Twenty-five minutes after the brawl ended, announcer Jimmy Lennon Jr. read the decision: "Ladies and gentlemen, this bout has been stopped at the end of round number three. The referee in charge, Mills Lane, disqualifies Mike Tyson for biting Evander Holyfield in both ears, the winner by way of disqualification and still the WBA Heavyweight Champion of the World, Evander 'the Real Deal' Holyfield!" As a result, Holyfield remained the WBA World Heavyweight Champion.

Tyson, during his post match interview, asserted that his bites were in retaliation for the headbutts from Holyfield just as Horne had said.

Later, during post-match interviews, Tyson was walking back to his locker room when a fan from the venue tossed a bottle of water in his direction. Tyson, his instructor, and a pain manager climbed over a temporary railing and up into the stands, made obscene gestures to the crowd, and made their way up the side of a stairway. Tyson had to be restrained as he was led off. When interviewed about his championship and the incident with Mike Tyson, Holyfield said he already forgave Tyson for biting him.

The commentators for the Sky Sports broadcast of the bout, Ian Darke and Glenn McCrory, noted that no one had been disqualified in a title bout for more than 50 years, correctly estimating that the last disqualification was during a bout between Joe Louis and Buddy Baer in 1941, where Baer was disqualified after his cornermen refused to leave the ring in protest of what they believed was a late hit. They also compared the bout to The Long Count Fight and the Phantom Punch incident.

==Aftermath==
As a result of biting Holyfield on both ears and other behavior, Tyson's boxing license was revoked by the Nevada State Athletic Commission and he was fined $3 million plus legal fees. By law, the commission could not fine him more than 10% of his purse. On appeal, the commission voted 4–1 to reinstate Tyson's license on October 18, 1998. Tyson lost his license again in 2002 in a 4-1 vote by the Nevada State Athletic Commission, following controversy at a press-conference brawl with Lennox Lewis.

The match generated a total revenue of (in 1997 USD), from live gate, pay-per-view, closed-circuit telecasts, foreign television rights, and casino profits.

After both men retired from boxing, they became close friends. On August 9, 2017, Holyfield was formally inducted into the Nevada Boxing Hall of Fame. Tyson, presenting for the ceremony, called the opportunity to award Holyfield a "privilege and high honor".

## Data extract
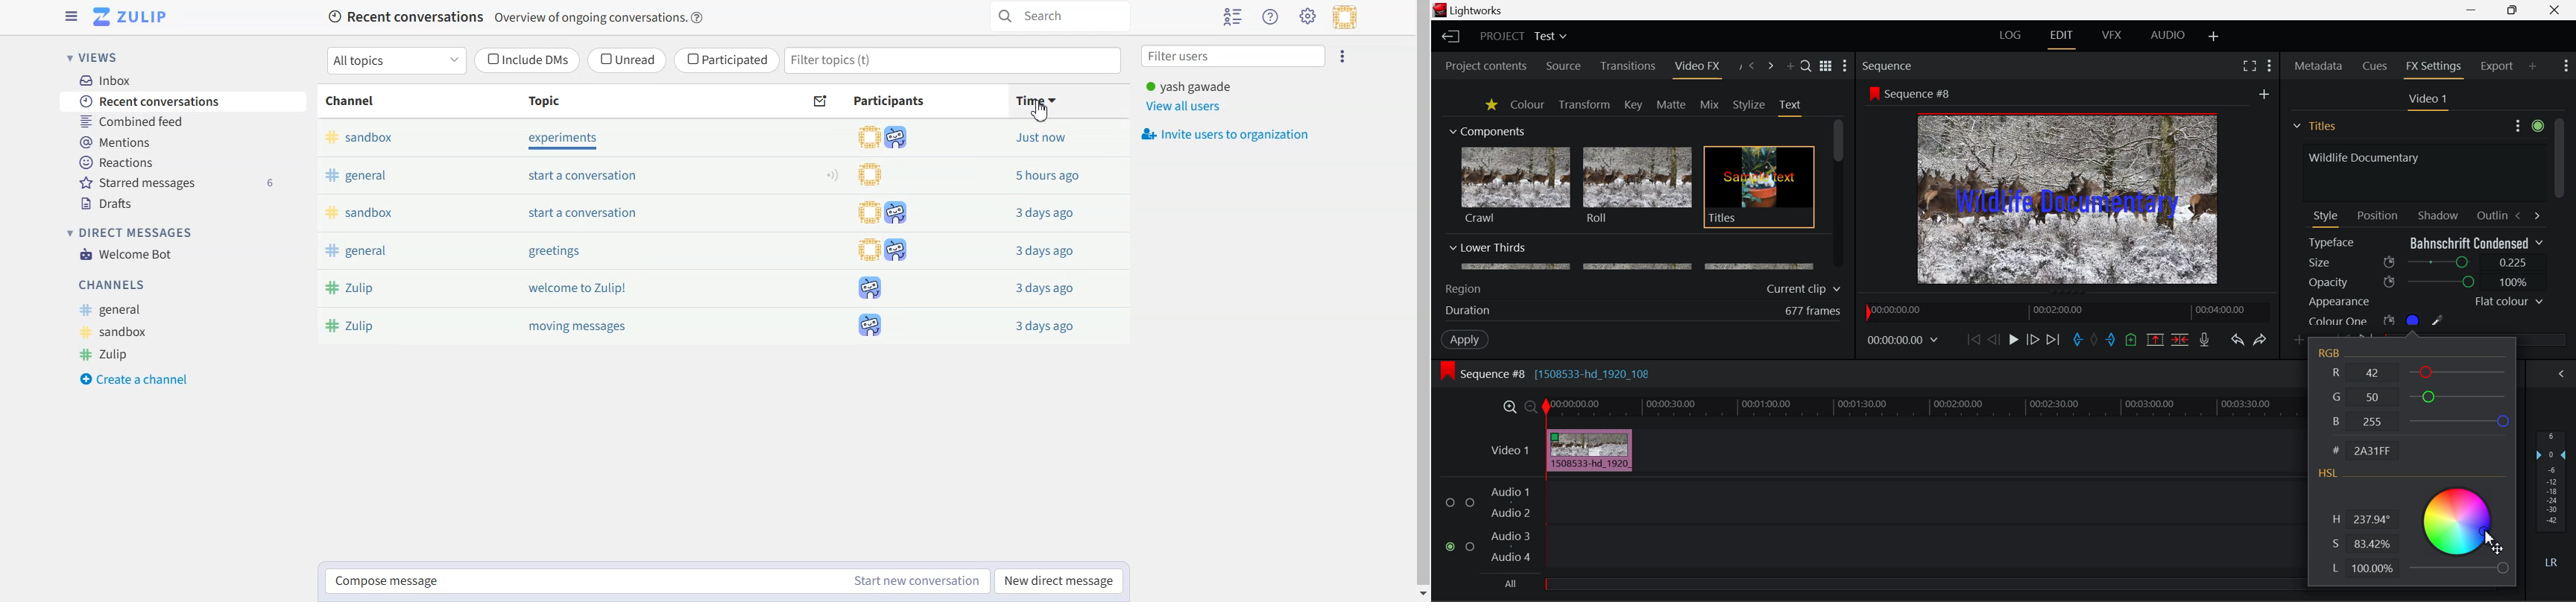  Describe the element at coordinates (1486, 129) in the screenshot. I see `Components Section` at that location.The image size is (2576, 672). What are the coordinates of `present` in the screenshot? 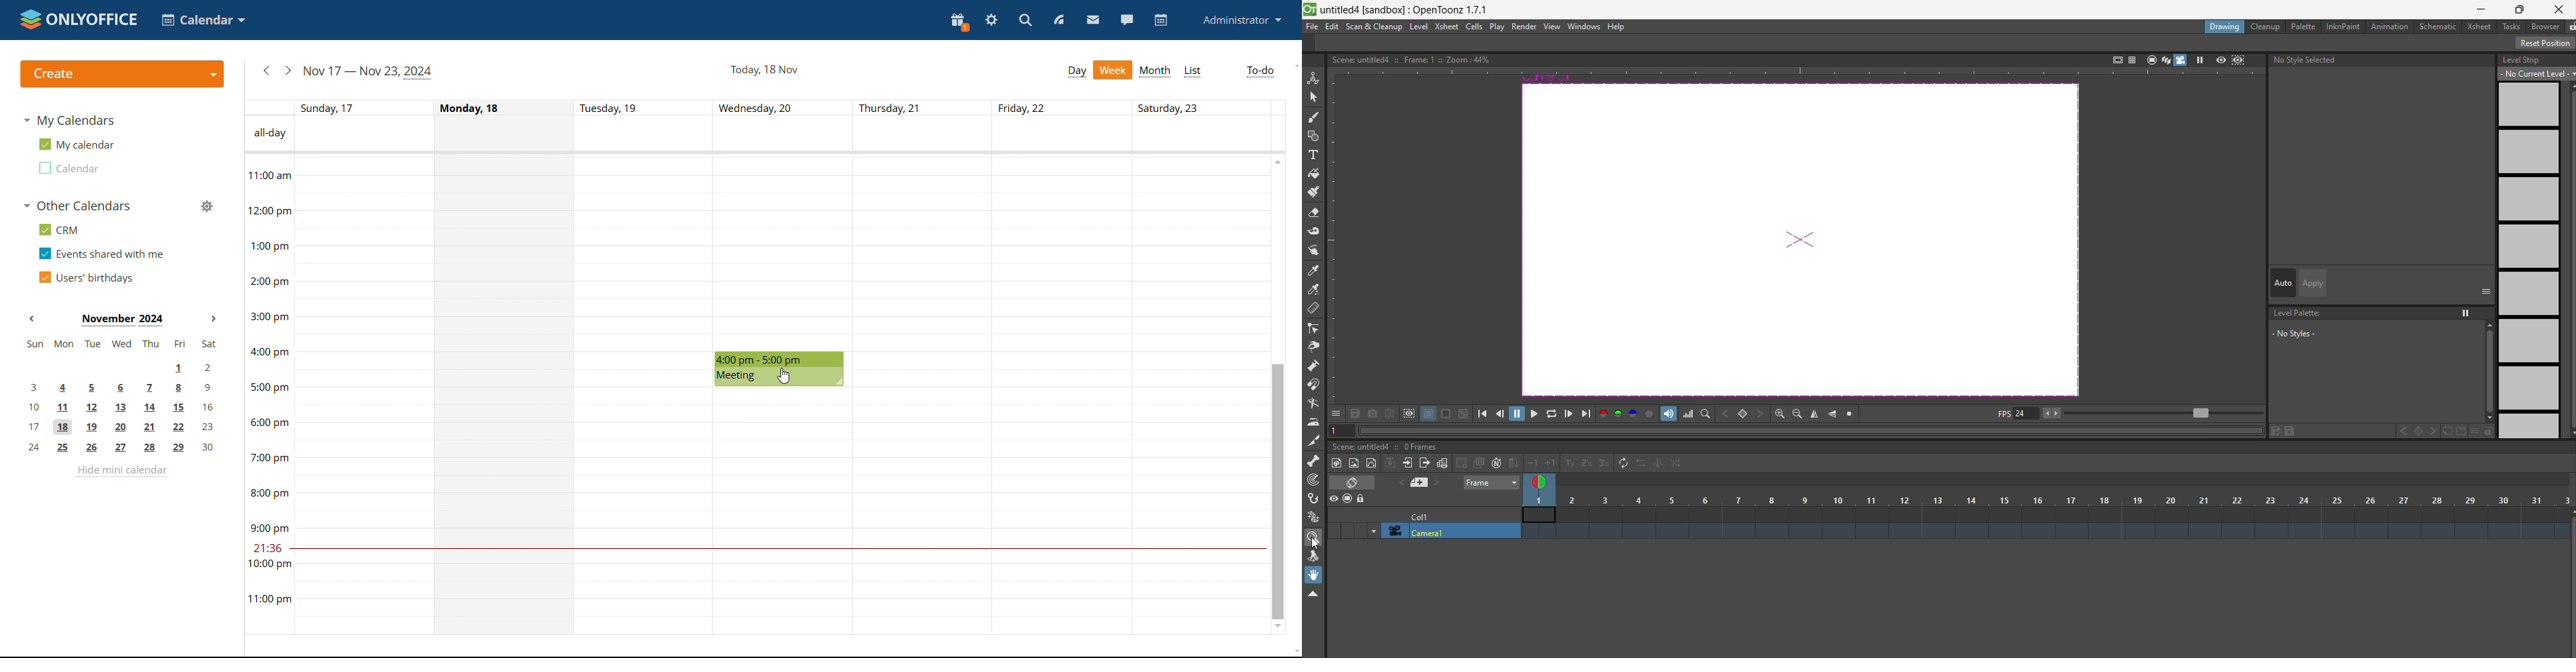 It's located at (959, 21).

## Task instructions
a) In the text about the Tyson–Holyfield fight, what vote did the Nevada State Athletic Commission take in 1998 to reinstate Tyson's license?
b) Write the next part of the text about the Tyson–Holyfield fight, picking up after its final sentence.

## Outputs
a) It voted 4–1 to reinstate him, on October 18, 1998.

b)
==Undercard==
Confirmed bouts:

| Winner | Loser | Weight division/title belt(s) disputed | Result |
| MEX Julio César Chávez | USA Larry LaCoursiere | Welterweight (10 rounds) | Unanimous decision |
| MEX Miguel Ángel González | PHI Roberto Granciosa | Welterweight (10 rounds) | 3rd round RTD |
| USA Christy Martin | USA Andrea DeShong | Light welterweight (8 rounds) | 7th round TKO |
Preliminary bouts
| USA Lonnie Bradley | USA John Williams | WBO World Middleweight title | 8th round TKO |
Non-TV bouts
| USA Billy Wright | MEX Martin Lopez | Heavyweight (8 rounds) | 4th round KO |
| USA Roberto Garcia | MEX Angel Aldama | Lightweight (8 rounds) | 5th round TKO |
| USA Nate Jones | USA Willie Chapman | Heavyweight (4 rounds) | Unanimous decision |

==Broadcasting==

| Country | Broadcaster |
|---|---|
| Thailand | Channel 5 |
| United Kingdom | Sky Box Office |
| United States | Showtime Sports & Entertainment Television |
| Brazil | TV Globo |

==In popular culture==

- The lyrics to the 2013 Beyoncé song "Drunk in Love" mention the fight in a section rapped by Jay-Z: "Beat the box up, like Mike in '97, I bite."
- In the video game Fallout 2, the final opponent faced in the boxing sidequest is "The Masticator", a boxer who is an obvious stand in for Tyson with a known habit of biting off the ears of his opponents, including a second boxer representing Holyfield. If the player is skilled enough in boxing, they can in turn bite his own ear off, but only if the Masticator has already bitten off theirs.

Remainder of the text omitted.